Tuberculin and Anergy Testing in HIV-Seropositive and HIV-Seronegative Persons

right arrow Norman Markowitz; Nellie I. Hansen; Timothy C. Wilcosky; Philip C. Hopewell; Jeffrey Glassroth; Paul A. Kvale; Bonita T. Mangura; Dennis Osmond; Jeanne M. Wallace; Mark J. Rosen; and Lee B. Reichman

1 August 1993 | Volume 119 Issue 3 | Pages 185-193

Objective: To determine the prevalence and predictors of reactivity to tuberculin purified protein derivative (PPD) and skin test anergy in patients with human immunodeficiency virus (HIV) infection and in HIV-seronegative controls.

Design: Cross-sectional analysis of baseline data from a prospective, multicenter study of pulmonary complications of HIV infection.

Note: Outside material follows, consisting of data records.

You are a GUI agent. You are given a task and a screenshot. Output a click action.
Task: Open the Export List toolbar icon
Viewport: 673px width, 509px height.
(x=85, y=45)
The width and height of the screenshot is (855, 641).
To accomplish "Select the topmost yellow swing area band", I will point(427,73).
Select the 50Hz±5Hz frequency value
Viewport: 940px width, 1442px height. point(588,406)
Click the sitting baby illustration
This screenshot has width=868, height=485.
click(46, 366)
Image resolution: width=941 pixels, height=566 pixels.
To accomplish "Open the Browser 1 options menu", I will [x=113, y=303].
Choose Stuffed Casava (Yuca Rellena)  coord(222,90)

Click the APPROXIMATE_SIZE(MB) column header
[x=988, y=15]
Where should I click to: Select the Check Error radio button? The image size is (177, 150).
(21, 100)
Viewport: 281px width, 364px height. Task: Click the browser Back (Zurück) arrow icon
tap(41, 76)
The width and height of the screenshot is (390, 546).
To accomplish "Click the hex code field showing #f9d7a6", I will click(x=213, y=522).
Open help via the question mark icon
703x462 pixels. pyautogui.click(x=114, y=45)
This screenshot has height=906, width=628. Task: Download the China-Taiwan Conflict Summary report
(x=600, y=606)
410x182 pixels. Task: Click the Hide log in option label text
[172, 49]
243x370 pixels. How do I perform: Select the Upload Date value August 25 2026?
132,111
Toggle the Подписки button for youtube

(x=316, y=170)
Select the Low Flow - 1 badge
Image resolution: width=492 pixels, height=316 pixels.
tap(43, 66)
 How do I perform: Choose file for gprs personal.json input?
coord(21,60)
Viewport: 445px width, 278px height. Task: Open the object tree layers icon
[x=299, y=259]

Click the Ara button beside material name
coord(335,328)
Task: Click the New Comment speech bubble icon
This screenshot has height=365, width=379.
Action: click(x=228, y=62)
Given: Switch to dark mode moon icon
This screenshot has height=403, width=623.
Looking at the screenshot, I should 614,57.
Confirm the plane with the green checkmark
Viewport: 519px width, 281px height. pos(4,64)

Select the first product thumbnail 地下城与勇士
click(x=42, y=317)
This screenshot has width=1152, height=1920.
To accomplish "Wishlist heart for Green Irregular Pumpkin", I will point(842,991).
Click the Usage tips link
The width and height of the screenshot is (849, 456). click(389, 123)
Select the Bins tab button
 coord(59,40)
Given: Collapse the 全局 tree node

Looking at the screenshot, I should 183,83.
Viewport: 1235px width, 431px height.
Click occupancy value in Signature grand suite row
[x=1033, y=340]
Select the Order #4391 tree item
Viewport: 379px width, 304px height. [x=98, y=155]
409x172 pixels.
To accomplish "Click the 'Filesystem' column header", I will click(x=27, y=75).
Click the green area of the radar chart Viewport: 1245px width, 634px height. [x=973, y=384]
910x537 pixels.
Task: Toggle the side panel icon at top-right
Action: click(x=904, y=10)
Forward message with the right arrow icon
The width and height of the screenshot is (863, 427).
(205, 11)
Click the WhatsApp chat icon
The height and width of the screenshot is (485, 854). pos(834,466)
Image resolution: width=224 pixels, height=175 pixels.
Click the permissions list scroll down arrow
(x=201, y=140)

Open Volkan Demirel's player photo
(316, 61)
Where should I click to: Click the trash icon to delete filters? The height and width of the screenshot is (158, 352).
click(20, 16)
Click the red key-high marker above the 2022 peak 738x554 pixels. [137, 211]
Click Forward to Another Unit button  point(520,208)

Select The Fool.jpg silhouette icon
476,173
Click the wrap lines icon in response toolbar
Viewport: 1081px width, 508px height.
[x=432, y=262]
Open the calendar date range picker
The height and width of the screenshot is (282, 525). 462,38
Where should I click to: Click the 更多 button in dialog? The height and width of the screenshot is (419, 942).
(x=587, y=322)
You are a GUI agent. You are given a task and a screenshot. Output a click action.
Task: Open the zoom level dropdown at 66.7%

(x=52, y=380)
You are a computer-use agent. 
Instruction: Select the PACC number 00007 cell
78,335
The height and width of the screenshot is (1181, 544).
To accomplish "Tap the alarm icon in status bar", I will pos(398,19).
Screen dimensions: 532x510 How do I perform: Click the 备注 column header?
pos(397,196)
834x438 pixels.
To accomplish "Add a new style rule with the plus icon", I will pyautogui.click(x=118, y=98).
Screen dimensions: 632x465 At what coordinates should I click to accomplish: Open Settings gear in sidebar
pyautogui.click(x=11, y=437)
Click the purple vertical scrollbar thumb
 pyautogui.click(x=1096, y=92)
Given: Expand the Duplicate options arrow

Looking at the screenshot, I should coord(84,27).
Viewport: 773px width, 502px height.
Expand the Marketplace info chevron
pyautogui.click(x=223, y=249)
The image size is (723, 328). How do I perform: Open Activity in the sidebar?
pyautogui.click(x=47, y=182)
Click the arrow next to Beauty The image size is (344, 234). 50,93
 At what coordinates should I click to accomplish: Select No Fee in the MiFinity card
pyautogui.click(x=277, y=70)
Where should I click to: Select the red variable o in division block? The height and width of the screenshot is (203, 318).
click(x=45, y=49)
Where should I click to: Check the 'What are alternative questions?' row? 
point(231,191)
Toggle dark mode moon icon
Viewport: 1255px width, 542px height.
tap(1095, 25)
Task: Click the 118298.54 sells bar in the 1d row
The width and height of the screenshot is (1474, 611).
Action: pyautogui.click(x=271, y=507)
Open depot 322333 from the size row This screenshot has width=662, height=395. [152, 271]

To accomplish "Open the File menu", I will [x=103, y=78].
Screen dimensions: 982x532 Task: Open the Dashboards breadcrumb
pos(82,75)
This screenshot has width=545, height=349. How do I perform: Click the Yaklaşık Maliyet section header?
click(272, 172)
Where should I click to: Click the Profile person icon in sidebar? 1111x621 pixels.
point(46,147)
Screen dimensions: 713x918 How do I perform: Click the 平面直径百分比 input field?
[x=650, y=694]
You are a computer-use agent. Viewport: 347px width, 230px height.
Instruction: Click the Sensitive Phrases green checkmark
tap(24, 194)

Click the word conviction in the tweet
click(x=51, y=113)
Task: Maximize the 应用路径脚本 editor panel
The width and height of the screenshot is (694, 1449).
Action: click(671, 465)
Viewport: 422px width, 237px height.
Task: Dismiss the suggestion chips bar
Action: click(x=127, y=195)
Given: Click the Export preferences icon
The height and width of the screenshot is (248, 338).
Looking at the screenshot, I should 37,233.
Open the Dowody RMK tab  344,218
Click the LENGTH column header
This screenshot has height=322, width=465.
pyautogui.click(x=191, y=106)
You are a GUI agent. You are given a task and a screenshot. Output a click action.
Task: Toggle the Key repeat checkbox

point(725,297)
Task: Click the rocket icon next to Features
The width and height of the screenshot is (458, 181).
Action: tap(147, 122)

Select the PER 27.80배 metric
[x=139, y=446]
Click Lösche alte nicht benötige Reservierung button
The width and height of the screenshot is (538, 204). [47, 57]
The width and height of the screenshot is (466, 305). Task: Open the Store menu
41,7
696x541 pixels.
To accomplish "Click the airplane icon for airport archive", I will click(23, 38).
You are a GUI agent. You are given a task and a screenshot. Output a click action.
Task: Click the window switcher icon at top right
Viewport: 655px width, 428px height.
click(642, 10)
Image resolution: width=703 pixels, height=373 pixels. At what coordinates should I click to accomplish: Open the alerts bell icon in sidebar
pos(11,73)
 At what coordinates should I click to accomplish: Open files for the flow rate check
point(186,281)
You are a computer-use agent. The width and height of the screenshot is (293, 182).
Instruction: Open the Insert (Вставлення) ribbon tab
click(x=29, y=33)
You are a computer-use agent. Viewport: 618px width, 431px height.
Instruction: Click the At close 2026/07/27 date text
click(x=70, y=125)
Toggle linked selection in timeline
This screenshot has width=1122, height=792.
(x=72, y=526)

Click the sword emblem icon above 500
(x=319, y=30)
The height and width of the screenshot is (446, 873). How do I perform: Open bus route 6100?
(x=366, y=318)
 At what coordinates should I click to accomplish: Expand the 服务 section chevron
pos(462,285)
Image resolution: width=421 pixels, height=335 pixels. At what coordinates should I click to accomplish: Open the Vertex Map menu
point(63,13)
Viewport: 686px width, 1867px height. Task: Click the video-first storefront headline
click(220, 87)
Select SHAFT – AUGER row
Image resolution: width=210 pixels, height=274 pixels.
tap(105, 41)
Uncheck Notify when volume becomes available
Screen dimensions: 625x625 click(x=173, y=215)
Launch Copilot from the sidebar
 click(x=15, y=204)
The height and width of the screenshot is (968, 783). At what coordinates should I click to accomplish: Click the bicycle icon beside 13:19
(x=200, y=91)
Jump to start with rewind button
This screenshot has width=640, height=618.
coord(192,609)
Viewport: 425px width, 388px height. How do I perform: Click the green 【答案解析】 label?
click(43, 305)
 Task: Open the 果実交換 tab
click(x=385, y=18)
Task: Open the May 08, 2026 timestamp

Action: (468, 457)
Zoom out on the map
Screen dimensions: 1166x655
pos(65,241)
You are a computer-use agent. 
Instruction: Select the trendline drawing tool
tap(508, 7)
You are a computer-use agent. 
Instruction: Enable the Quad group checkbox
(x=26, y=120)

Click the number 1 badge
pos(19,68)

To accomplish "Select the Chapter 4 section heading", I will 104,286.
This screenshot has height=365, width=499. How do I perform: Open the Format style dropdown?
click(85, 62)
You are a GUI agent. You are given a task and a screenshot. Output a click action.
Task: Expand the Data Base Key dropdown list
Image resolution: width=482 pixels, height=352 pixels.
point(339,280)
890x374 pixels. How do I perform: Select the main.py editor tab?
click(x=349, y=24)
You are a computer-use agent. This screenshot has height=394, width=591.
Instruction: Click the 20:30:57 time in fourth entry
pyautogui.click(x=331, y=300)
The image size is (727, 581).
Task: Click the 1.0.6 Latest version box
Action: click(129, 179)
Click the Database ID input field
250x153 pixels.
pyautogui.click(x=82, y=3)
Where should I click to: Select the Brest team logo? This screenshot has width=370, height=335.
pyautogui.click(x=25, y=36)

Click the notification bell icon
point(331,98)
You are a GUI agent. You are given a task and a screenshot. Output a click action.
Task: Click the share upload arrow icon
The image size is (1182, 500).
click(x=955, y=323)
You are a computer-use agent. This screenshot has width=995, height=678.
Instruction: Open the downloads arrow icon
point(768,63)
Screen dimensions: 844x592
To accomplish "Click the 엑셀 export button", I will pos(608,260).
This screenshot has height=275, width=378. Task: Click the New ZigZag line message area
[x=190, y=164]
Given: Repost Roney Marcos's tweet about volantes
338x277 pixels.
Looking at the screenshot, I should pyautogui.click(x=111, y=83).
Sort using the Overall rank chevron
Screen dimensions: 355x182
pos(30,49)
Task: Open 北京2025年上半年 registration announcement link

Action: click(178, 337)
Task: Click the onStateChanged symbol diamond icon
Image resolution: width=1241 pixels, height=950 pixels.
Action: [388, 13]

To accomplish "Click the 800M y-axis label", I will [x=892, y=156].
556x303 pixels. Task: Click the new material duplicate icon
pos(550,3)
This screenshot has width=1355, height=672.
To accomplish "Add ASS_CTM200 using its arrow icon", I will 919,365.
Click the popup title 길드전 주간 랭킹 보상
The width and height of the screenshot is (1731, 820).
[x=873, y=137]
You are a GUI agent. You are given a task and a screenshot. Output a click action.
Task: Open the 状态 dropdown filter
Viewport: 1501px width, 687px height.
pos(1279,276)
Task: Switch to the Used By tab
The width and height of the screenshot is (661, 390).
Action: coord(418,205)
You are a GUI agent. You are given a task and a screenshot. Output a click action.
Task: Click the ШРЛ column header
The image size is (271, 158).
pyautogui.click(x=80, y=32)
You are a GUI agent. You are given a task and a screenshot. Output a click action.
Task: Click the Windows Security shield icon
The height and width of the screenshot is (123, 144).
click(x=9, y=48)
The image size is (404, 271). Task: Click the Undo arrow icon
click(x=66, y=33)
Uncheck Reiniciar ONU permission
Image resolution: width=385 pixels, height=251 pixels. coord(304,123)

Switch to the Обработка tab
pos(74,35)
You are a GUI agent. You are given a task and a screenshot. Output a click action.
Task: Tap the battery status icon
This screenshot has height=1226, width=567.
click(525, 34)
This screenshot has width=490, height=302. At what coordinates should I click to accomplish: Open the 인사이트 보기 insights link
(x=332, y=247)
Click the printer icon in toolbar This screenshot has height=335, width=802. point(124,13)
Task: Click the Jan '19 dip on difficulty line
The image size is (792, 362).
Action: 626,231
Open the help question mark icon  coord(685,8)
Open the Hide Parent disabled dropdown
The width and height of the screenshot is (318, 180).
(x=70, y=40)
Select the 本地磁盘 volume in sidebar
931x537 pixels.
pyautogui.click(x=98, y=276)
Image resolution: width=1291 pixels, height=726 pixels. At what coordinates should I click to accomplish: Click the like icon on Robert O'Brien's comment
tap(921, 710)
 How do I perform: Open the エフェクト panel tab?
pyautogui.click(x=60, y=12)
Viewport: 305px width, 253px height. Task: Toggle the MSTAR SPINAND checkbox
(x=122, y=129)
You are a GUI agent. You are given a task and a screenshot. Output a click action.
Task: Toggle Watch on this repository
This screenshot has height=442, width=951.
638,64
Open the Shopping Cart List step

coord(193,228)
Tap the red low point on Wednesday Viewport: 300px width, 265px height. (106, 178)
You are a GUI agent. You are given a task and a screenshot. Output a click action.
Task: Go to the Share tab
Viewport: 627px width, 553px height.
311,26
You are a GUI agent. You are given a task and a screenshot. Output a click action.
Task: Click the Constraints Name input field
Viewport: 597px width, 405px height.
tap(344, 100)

Setting: Community-based cohort of persons with and without HIV infection.

Patients: A total of 1171 HIV-seropositive patients without AIDS (841 homosexual men, 274 intravenous drug users, and 56 women with heterosexually acquired infection); 182 HIV-seronegative persons (125 homosexual men and 57 intravenous drug users).

Measurements: Delayed-type hypersensitivity response to tuberculin PPD, trichophytin, mumps, and Candida antigens; T-lymphocyte subsets.

Results: The prevalence of tuberculin PPD reactivity was higher among intravenous drug users than among homosexual men, in both HIV-seronegative (19.1% compared with 6.8%, P = 0.03) and HIV-seropositive persons (15.1% compared with 2.5%, P < 0.001). Among HIV-infected patients, the prevalence of tuberculin reactivity varied directly and that of anergy inversely with the absolute CD4 lymphocyte count. Prevalences were 1% and 72%, respectively, in patients with fewer than 200 CD4 cells/mm3, and 8.4% and 25.5%, respectively, in those with 600 CD4 cells/mm3 (P < 0.001 for both comparisons). Patients with HIV infection and fewer than 400 CD4 lymphocytes/mm3 had a lower prevalence of PPD reactivity than HIV-seronegative controls (2.7% compared with 10.0%, P < 0.001). The strongest predictors of tuberculin reactivity were intravenous drug use, black race, a previous positive PPD test result, and a history of Calmette–Guérin bacillus vaccination. The strongest predictor of anergy was HIV seropositivity.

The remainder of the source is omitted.